Stored data entries

•••

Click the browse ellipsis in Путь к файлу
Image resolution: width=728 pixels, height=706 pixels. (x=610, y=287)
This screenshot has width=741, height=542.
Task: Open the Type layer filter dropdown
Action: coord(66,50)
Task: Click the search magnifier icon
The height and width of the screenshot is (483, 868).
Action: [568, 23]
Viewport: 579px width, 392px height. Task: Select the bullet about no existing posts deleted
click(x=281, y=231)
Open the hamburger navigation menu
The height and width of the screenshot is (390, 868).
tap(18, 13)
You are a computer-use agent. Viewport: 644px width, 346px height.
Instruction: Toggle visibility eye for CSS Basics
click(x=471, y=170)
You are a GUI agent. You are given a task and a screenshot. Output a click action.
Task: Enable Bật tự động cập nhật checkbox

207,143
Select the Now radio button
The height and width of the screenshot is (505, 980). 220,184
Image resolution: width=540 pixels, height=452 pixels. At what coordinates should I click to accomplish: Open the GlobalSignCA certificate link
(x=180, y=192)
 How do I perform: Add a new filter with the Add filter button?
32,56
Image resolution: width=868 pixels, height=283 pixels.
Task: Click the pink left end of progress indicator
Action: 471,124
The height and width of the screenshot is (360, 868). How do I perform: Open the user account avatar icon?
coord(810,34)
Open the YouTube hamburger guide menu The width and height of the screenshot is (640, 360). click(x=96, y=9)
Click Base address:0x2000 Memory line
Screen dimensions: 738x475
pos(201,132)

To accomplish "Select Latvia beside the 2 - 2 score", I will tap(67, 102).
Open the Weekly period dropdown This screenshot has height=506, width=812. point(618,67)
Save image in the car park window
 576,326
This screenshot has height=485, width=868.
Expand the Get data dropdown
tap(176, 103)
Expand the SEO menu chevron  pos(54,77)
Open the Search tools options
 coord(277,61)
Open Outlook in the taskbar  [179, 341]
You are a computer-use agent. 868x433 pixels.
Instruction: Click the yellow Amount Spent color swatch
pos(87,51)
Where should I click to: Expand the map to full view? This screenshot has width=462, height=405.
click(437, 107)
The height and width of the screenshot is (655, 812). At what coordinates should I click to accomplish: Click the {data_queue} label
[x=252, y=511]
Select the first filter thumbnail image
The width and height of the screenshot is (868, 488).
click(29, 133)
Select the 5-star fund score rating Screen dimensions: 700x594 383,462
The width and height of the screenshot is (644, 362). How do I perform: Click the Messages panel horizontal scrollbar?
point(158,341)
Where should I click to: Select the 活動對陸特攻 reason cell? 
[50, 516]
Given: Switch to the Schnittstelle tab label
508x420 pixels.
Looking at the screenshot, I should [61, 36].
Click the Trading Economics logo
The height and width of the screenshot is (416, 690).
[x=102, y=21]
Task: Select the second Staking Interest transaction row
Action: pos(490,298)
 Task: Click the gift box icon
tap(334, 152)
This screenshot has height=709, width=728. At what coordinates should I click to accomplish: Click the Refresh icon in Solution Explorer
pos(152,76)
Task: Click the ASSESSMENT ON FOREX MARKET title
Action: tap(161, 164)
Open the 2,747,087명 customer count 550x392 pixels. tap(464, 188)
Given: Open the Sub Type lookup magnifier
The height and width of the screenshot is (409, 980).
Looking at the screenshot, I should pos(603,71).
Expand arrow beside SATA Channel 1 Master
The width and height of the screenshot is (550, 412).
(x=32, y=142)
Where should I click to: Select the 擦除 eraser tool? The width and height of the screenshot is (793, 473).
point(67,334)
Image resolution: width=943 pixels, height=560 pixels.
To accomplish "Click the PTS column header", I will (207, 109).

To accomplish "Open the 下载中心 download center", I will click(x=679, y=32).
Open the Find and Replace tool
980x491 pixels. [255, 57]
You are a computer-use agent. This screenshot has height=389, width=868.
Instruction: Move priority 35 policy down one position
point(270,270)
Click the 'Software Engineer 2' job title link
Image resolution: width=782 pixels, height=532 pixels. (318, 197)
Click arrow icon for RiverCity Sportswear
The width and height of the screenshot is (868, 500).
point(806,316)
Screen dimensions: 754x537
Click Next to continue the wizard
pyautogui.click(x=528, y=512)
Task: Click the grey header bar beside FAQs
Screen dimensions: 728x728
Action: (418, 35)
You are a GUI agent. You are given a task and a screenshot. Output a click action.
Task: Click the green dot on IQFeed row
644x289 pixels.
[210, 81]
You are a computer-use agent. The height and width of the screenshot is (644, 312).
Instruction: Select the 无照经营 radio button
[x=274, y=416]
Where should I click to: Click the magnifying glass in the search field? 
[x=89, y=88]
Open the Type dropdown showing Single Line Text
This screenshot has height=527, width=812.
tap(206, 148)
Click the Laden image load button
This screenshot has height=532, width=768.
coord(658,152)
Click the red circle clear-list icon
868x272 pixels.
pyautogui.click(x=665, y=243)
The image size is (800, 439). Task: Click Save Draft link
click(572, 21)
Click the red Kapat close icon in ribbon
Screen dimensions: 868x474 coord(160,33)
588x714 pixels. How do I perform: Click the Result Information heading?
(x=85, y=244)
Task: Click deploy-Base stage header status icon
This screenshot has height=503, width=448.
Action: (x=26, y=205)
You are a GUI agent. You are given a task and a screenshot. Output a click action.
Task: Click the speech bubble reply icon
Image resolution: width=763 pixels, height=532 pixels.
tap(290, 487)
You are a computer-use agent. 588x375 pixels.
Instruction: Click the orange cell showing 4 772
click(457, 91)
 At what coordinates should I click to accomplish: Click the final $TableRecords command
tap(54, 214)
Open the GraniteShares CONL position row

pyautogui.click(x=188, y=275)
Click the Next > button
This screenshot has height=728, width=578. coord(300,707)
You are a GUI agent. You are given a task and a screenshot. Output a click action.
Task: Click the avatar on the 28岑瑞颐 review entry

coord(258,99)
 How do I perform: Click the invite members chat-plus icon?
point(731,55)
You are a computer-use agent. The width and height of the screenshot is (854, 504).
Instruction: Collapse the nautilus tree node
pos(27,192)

•••

● The task
Every entry needs to be copied again, word for word.

● Worked solution
Click the browse ellipsis in Путь к файлу
Image resolution: width=728 pixels, height=706 pixels. (x=610, y=287)
This screenshot has width=741, height=542.
Task: Open the Type layer filter dropdown
Action: coord(66,50)
Task: Click the search magnifier icon
The height and width of the screenshot is (483, 868).
Action: [568, 23]
Viewport: 579px width, 392px height. Task: Select the bullet about no existing posts deleted
click(x=281, y=231)
Open the hamburger navigation menu
The height and width of the screenshot is (390, 868).
tap(18, 13)
You are a computer-use agent. Viewport: 644px width, 346px height.
Instruction: Toggle visibility eye for CSS Basics
click(x=471, y=170)
You are a GUI agent. You are given a task and a screenshot. Output a click action.
Task: Enable Bật tự động cập nhật checkbox

207,143
Select the Now radio button
The height and width of the screenshot is (505, 980). 220,184
Image resolution: width=540 pixels, height=452 pixels. At what coordinates should I click to accomplish: Open the GlobalSignCA certificate link
(x=180, y=192)
 How do I perform: Add a new filter with the Add filter button?
32,56
Image resolution: width=868 pixels, height=283 pixels.
Task: Click the pink left end of progress indicator
Action: 471,124
The height and width of the screenshot is (360, 868). How do I perform: Open the user account avatar icon?
coord(810,34)
Open the YouTube hamburger guide menu The width and height of the screenshot is (640, 360). click(x=96, y=9)
Click Base address:0x2000 Memory line
Screen dimensions: 738x475
pos(201,132)

To accomplish "Select Latvia beside the 2 - 2 score", I will tap(67, 102).
Open the Weekly period dropdown This screenshot has height=506, width=812. point(618,67)
Save image in the car park window
 576,326
This screenshot has height=485, width=868.
Expand the Get data dropdown
tap(176, 103)
Expand the SEO menu chevron  pos(54,77)
Open the Search tools options
 coord(277,61)
Open Outlook in the taskbar  [179, 341]
You are a computer-use agent. 868x433 pixels.
Instruction: Click the yellow Amount Spent color swatch
pos(87,51)
Where should I click to: Expand the map to full view? This screenshot has width=462, height=405.
click(437, 107)
The height and width of the screenshot is (655, 812). At what coordinates should I click to accomplish: Click the {data_queue} label
[x=252, y=511]
Select the first filter thumbnail image
The width and height of the screenshot is (868, 488).
click(29, 133)
Select the 5-star fund score rating Screen dimensions: 700x594 383,462
The width and height of the screenshot is (644, 362). How do I perform: Click the Messages panel horizontal scrollbar?
point(158,341)
Where should I click to: Select the 活動對陸特攻 reason cell? 
[50, 516]
Given: Switch to the Schnittstelle tab label
508x420 pixels.
Looking at the screenshot, I should [61, 36].
Click the Trading Economics logo
The height and width of the screenshot is (416, 690).
[x=102, y=21]
Task: Select the second Staking Interest transaction row
Action: pos(490,298)
 Task: Click the gift box icon
tap(334, 152)
This screenshot has height=709, width=728. At what coordinates should I click to accomplish: Click the Refresh icon in Solution Explorer
pos(152,76)
Task: Click the ASSESSMENT ON FOREX MARKET title
Action: tap(161, 164)
Open the 2,747,087명 customer count 550x392 pixels. tap(464, 188)
Given: Open the Sub Type lookup magnifier
The height and width of the screenshot is (409, 980).
Looking at the screenshot, I should pos(603,71).
Expand arrow beside SATA Channel 1 Master
The width and height of the screenshot is (550, 412).
(x=32, y=142)
Where should I click to: Select the 擦除 eraser tool? The width and height of the screenshot is (793, 473).
point(67,334)
Image resolution: width=943 pixels, height=560 pixels.
To accomplish "Click the PTS column header", I will (207, 109).

To accomplish "Open the 下载中心 download center", I will click(x=679, y=32).
Open the Find and Replace tool
980x491 pixels. [255, 57]
You are a computer-use agent. This screenshot has height=389, width=868.
Instruction: Move priority 35 policy down one position
point(270,270)
Click the 'Software Engineer 2' job title link
Image resolution: width=782 pixels, height=532 pixels. (318, 197)
Click arrow icon for RiverCity Sportswear
The width and height of the screenshot is (868, 500).
point(806,316)
Screen dimensions: 754x537
Click Next to continue the wizard
pyautogui.click(x=528, y=512)
Task: Click the grey header bar beside FAQs
Screen dimensions: 728x728
Action: (418, 35)
You are a GUI agent. You are given a task and a screenshot. Output a click action.
Task: Click the green dot on IQFeed row
644x289 pixels.
[210, 81]
You are a computer-use agent. The height and width of the screenshot is (644, 312).
Instruction: Select the 无照经营 radio button
[x=274, y=416]
Where should I click to: Click the magnifying glass in the search field? 
[x=89, y=88]
Open the Type dropdown showing Single Line Text
This screenshot has height=527, width=812.
tap(206, 148)
Click the Laden image load button
This screenshot has height=532, width=768.
coord(658,152)
Click the red circle clear-list icon
868x272 pixels.
pyautogui.click(x=665, y=243)
The image size is (800, 439). Task: Click Save Draft link
click(572, 21)
Click the red Kapat close icon in ribbon
Screen dimensions: 868x474 coord(160,33)
588x714 pixels. How do I perform: Click the Result Information heading?
(x=85, y=244)
Task: Click deploy-Base stage header status icon
This screenshot has height=503, width=448.
Action: (x=26, y=205)
You are a GUI agent. You are given a task and a screenshot. Output a click action.
Task: Click the speech bubble reply icon
Image resolution: width=763 pixels, height=532 pixels.
tap(290, 487)
You are a computer-use agent. 588x375 pixels.
Instruction: Click the orange cell showing 4 772
click(457, 91)
 At what coordinates should I click to accomplish: Click the final $TableRecords command
tap(54, 214)
Open the GraniteShares CONL position row

pyautogui.click(x=188, y=275)
Click the Next > button
This screenshot has height=728, width=578. coord(300,707)
You are a GUI agent. You are given a task and a screenshot. Output a click action.
Task: Click the avatar on the 28岑瑞颐 review entry

coord(258,99)
 How do I perform: Click the invite members chat-plus icon?
point(731,55)
You are a computer-use agent. The width and height of the screenshot is (854, 504).
Instruction: Collapse the nautilus tree node
pos(27,192)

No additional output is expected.